Data for this exercise Start Marker
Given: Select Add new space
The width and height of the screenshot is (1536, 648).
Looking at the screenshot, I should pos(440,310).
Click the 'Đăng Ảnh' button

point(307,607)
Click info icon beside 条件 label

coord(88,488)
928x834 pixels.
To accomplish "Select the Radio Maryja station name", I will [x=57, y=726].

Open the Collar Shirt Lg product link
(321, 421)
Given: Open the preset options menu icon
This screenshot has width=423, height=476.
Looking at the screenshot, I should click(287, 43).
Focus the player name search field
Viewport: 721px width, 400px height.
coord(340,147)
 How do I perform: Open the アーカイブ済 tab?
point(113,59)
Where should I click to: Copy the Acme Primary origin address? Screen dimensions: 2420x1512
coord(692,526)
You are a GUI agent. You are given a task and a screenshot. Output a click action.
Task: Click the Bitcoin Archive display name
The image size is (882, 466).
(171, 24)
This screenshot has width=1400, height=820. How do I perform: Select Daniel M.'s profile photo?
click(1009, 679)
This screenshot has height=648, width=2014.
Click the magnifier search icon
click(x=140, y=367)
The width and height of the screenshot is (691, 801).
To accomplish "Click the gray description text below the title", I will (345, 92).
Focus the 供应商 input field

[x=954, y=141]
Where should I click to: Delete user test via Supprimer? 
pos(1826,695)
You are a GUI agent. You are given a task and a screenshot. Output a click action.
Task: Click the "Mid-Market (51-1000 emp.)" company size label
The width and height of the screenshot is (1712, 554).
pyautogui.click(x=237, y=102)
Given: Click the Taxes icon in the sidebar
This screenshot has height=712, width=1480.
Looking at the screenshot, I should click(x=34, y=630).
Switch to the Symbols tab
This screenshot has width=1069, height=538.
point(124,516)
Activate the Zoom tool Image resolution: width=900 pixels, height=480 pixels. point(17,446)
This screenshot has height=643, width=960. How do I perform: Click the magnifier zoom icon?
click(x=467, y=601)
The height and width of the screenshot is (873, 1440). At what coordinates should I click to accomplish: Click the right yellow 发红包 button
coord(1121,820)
Data for this exercise End Marker
> _Exercise details_:
Starting at the first line, transcribe the material through to the last.

> _Result_:
Given: Select Add new space
The width and height of the screenshot is (1536, 648).
Looking at the screenshot, I should pos(440,310).
Click the 'Đăng Ảnh' button

point(307,607)
Click info icon beside 条件 label

coord(88,488)
928x834 pixels.
To accomplish "Select the Radio Maryja station name", I will [x=57, y=726].

Open the Collar Shirt Lg product link
(321, 421)
Given: Open the preset options menu icon
This screenshot has width=423, height=476.
Looking at the screenshot, I should click(287, 43).
Focus the player name search field
Viewport: 721px width, 400px height.
coord(340,147)
 How do I perform: Open the アーカイブ済 tab?
point(113,59)
Where should I click to: Copy the Acme Primary origin address? Screen dimensions: 2420x1512
coord(692,526)
You are a GUI agent. You are given a task and a screenshot. Output a click action.
Task: Click the Bitcoin Archive display name
The image size is (882, 466).
(171, 24)
This screenshot has width=1400, height=820. How do I perform: Select Daniel M.'s profile photo?
click(1009, 679)
This screenshot has height=648, width=2014.
Click the magnifier search icon
click(x=140, y=367)
The width and height of the screenshot is (691, 801).
To accomplish "Click the gray description text below the title", I will (345, 92).
Focus the 供应商 input field

[x=954, y=141]
Where should I click to: Delete user test via Supprimer? 
pos(1826,695)
You are a GUI agent. You are given a task and a screenshot. Output a click action.
Task: Click the "Mid-Market (51-1000 emp.)" company size label
The width and height of the screenshot is (1712, 554).
pyautogui.click(x=237, y=102)
Given: Click the Taxes icon in the sidebar
This screenshot has height=712, width=1480.
Looking at the screenshot, I should click(x=34, y=630).
Switch to the Symbols tab
This screenshot has width=1069, height=538.
point(124,516)
Activate the Zoom tool Image resolution: width=900 pixels, height=480 pixels. point(17,446)
This screenshot has height=643, width=960. How do I perform: Click the magnifier zoom icon?
click(x=467, y=601)
The height and width of the screenshot is (873, 1440). At what coordinates should I click to accomplish: Click the right yellow 发红包 button
coord(1121,820)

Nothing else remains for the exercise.